## ASSIGNMENT
Search the records for the word "Click". Copy every line where it appears.

Saved data entries:
[Start of section]
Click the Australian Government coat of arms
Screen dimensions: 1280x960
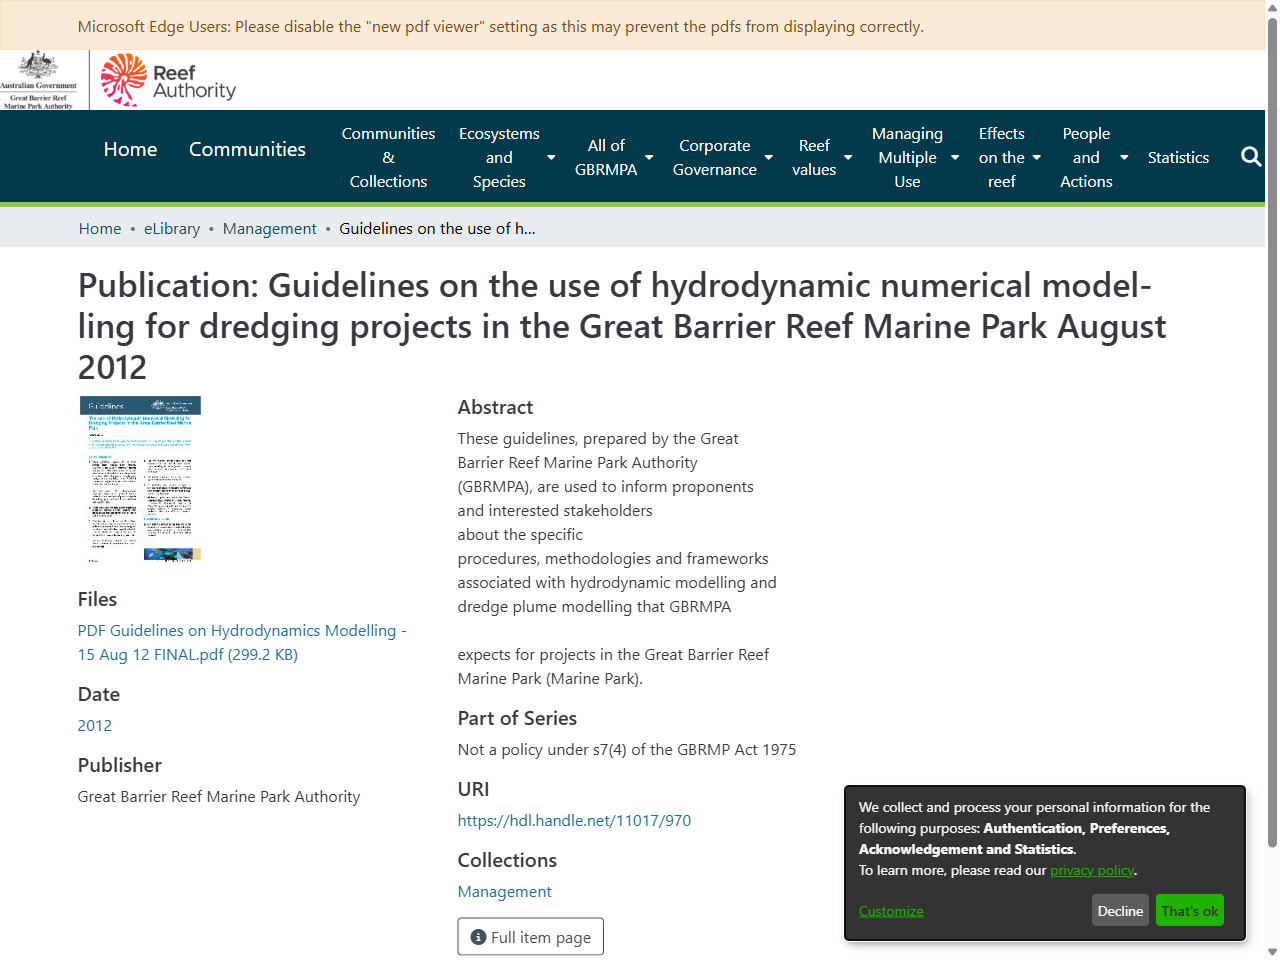point(40,80)
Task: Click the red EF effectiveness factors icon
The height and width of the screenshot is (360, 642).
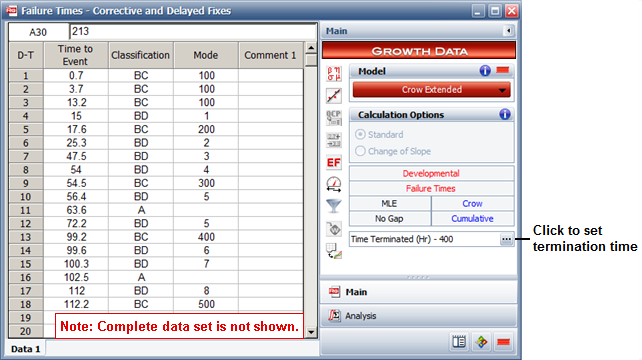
[End of section]
## WRITTEN RESPONSE
Click the Australian Government coat of arms
Task: Click the red EF effectiveness factors icon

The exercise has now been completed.